Are these sicknesses the same time each month? Also, my SIL has ulcerative coalitis (sp) and can go a year fit and well, then (as is currently the case), be admitted to hopital three weeks in a row.

Have a chat with her - ask if theres any underlying issies

NomDeClavier · 10/12/2013 11:24

Are you paying sick days in full? If you are I would stop that now and do SSP only. Odd days of sickness are much more tempting if you know you'll get paid.

Unexpected · 10/12/2013 12:18

What does your contact say about paying for sickness? Obviously if you have been paying her in line with her contract you can't suddenly change that but yes, if you have been paying in full when you are only obliged to pay SSP, you might wish to review that.

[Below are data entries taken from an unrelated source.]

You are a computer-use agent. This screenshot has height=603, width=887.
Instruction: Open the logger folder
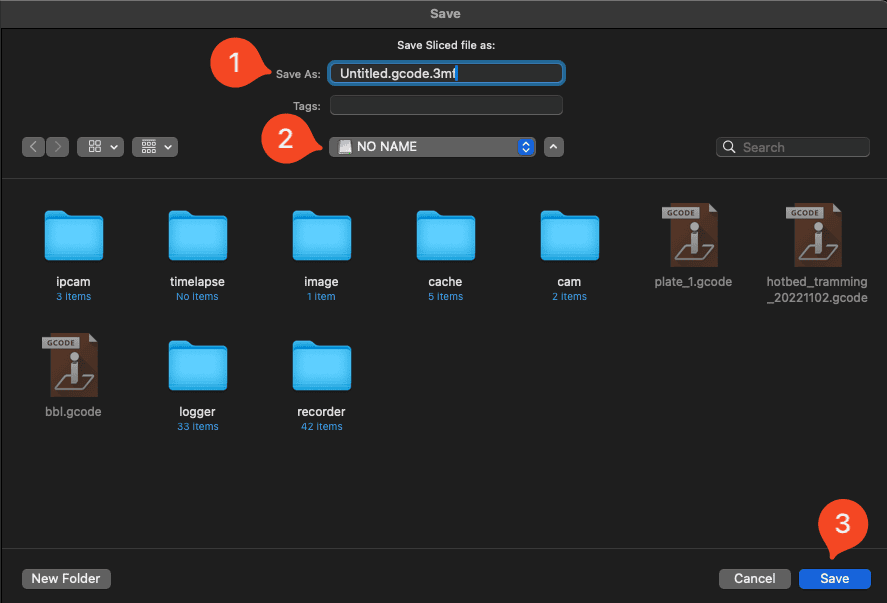(197, 366)
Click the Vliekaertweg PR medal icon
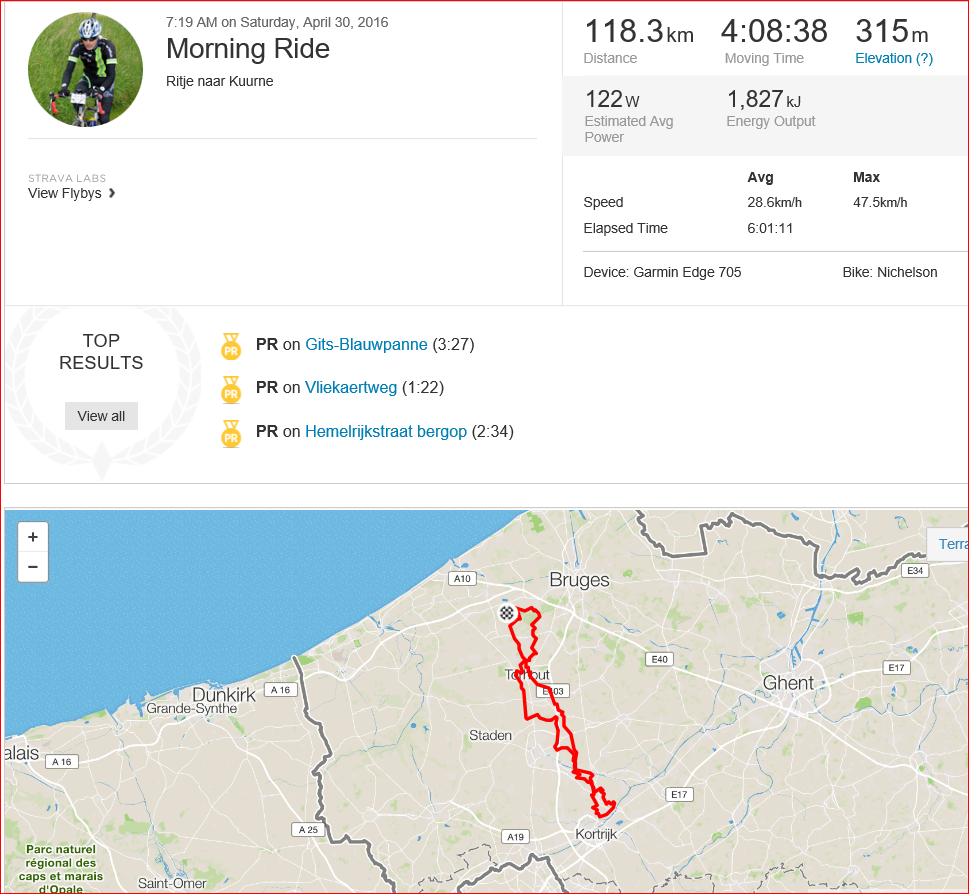 (x=231, y=389)

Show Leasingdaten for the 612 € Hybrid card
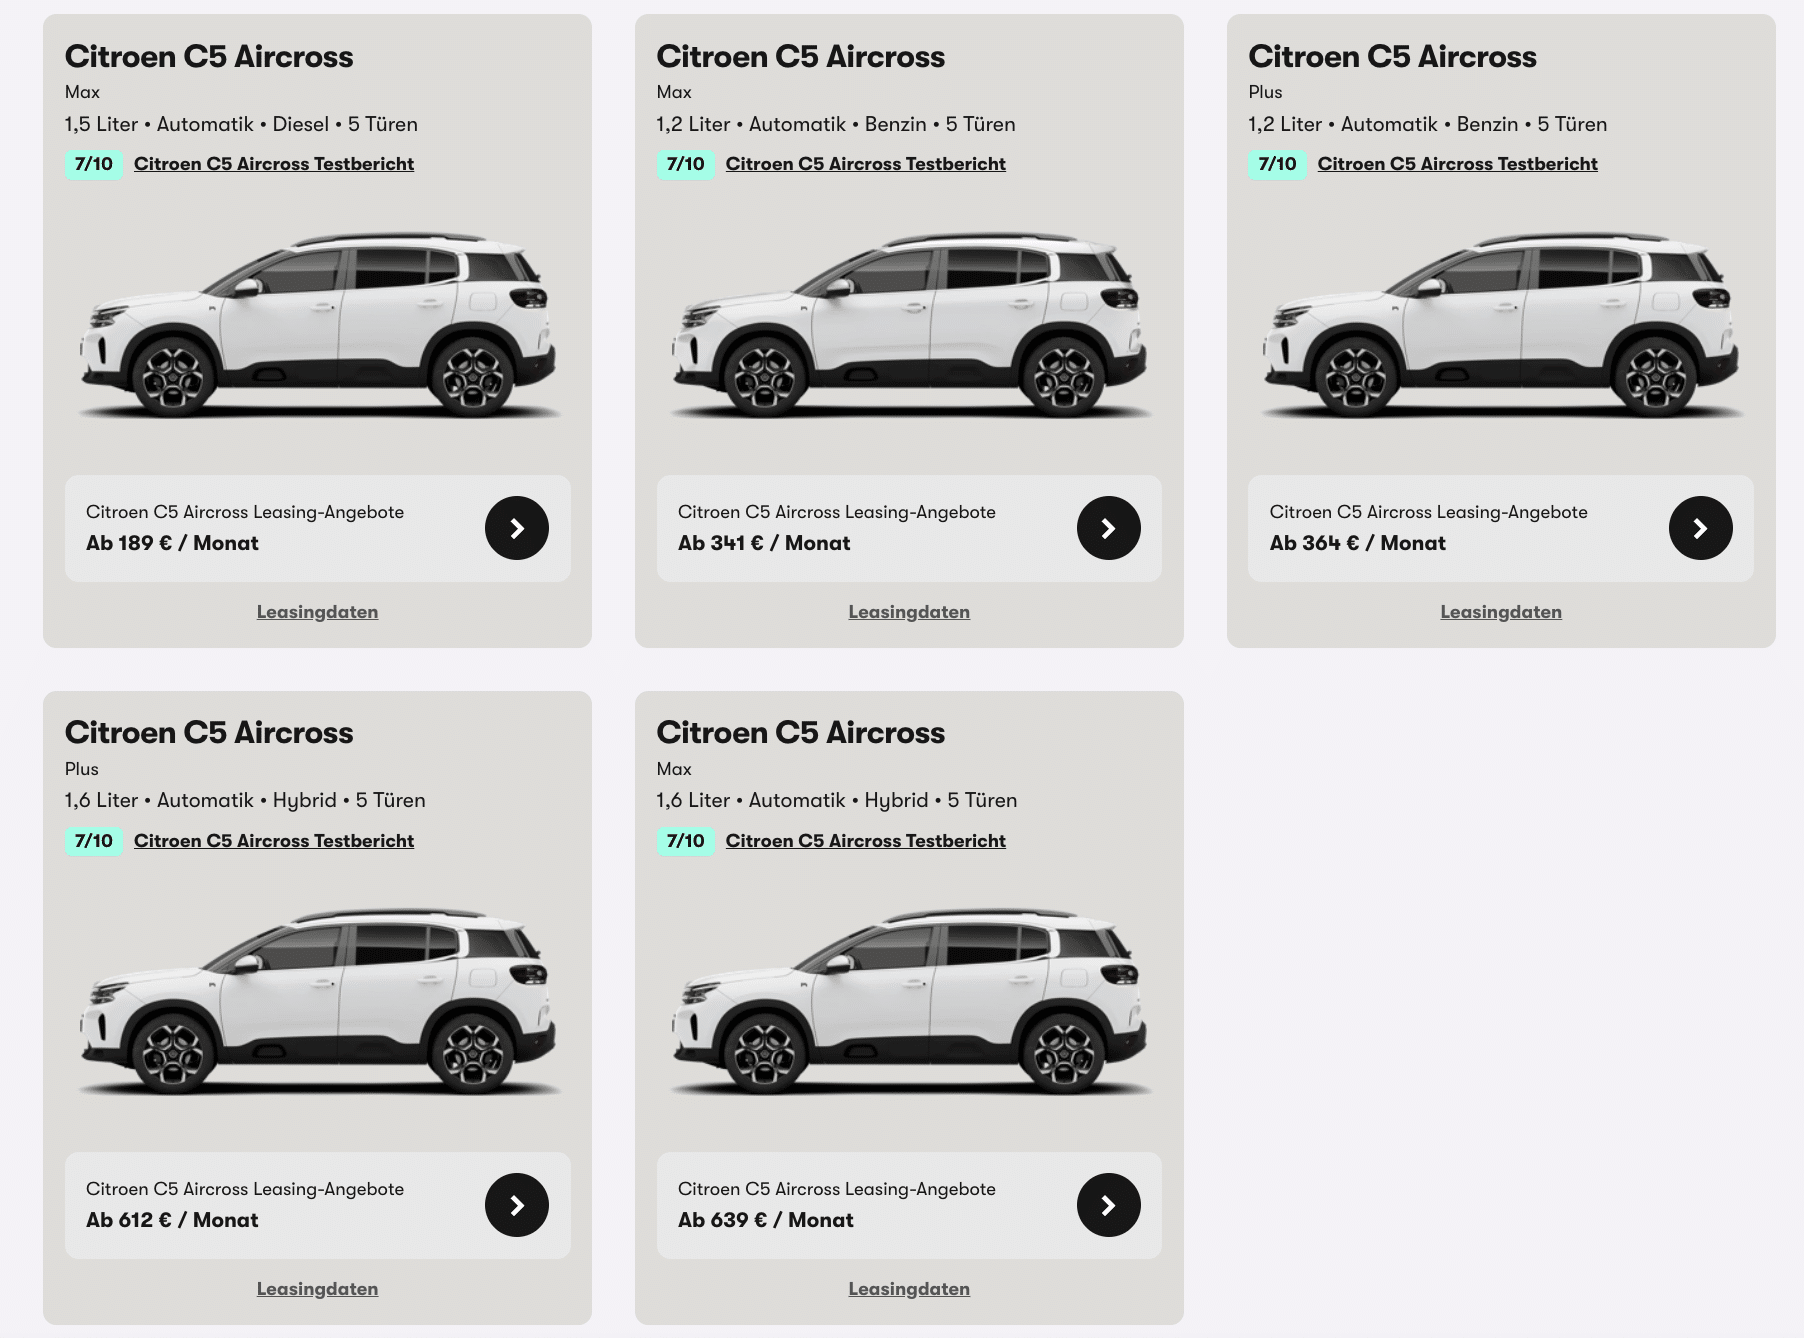tap(317, 1289)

When you say she has been off at least once a month, is that single days or multiples? How many days in total has she been off sick since April?

You don't mention if you have spoken to her about her level of sickness. Is she taking time off for every sniffle? Have you encouraged her to try and come to work and just have a quiet sofa day with the kids watching TV? (Assuming that would be preferable for you to having to make alternative emergency arrangements). Has she actually told you what is wrong? Is it different ailments all the time (you said only once was connected to colitis)? You need to work with her to see how you can both help to improve her attendance rate.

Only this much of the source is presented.